Sur question du tribunal, le demandeur soutient que l’article 90 de l’arrêté grand-ducal précité du 23 novembre 1955 ne serait pas applicable au cas d’espèce, étant donné que le retrait ne serait pas justifié par un des motifs prévus aux points 1), 2), 3), 5) et 6) de l’article 2 modifié de la loi précitée de 1955 et, subsidiairement, pour le cas où le demandeur devrait tomber sous une de ces hypothèses justifiant le retrait, il y aurait lieu d’annuler les décisions critiquées pour ne pas l’avoir entendu préalablement en ses moyens et explications. Sur ce point, le délégué estime que l’administration n’était tenue par une quelconque obligation d’entendre le demandeur, dès lors qu’elle n’a pas procédé à un retrait d’un permis de conduire.

QUANT AU RECOURS EN REFORMATION Encore que le demandeur entend exercer principalement un recours en annulation et subsidiairement un recours en réformation, le tribunal a l’obligation d’examiner en premier lieu la possibilité d’exercer un recours en réformation contre les décisions critiquées, l’existence d’une telle possibilité rendant irrecevable l’exercice d’un recours en annulation contre les mêmes décisions.

Aucune disposition légale ne conférant compétence, à la juridiction administrative, pour statuer comme juge du fond en la matière, le tribunal est incompétent pour connaître de la demande en réformation des décisions critiquées.
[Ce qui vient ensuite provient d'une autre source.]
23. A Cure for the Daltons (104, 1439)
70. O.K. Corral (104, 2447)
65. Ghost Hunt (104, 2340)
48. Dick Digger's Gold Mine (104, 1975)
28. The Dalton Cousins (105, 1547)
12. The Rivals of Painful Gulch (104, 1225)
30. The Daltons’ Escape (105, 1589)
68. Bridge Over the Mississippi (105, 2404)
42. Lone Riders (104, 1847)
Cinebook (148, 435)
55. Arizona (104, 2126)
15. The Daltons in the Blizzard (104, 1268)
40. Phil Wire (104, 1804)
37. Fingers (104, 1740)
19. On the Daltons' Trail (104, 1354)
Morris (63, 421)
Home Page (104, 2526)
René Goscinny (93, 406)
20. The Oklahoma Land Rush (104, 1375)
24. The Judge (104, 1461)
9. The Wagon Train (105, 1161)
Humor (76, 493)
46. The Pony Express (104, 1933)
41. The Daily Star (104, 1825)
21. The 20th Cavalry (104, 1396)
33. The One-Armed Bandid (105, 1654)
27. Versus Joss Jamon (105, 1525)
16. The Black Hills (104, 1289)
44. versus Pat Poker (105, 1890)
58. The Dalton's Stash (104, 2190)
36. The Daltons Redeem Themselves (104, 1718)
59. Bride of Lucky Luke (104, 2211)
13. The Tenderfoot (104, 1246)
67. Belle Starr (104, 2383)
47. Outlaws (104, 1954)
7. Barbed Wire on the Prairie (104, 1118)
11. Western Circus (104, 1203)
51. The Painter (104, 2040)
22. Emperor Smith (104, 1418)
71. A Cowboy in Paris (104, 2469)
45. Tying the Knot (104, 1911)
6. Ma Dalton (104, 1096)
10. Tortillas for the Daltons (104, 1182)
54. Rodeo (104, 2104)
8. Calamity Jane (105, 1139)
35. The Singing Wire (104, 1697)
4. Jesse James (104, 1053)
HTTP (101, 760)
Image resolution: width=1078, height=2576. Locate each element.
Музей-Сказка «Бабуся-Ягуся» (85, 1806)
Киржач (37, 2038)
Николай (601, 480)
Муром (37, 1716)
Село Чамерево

QUANT AU RECOURS EN ANNULATION En vertu de l’article 31 de la loi modifiée du 8 février 1961 portant organisation du Conseil d’Etat, dans sa teneur antérieure à son abrogation par la loi du 12 juillet 1996 portant organisation du Conseil d’Etat, applicable au présent litige, un recours en annulation est ouvert contre toutes les décisions administratives à l’égard desquelles aucun autre recours n’est admissible d’après les lois et règlements.

Aucun recours spécifique n'étant prévu en la matière, le recours en annulation est donc en principe admissible contre les décisions ministérielles des 6 mars et 21 avril 1997.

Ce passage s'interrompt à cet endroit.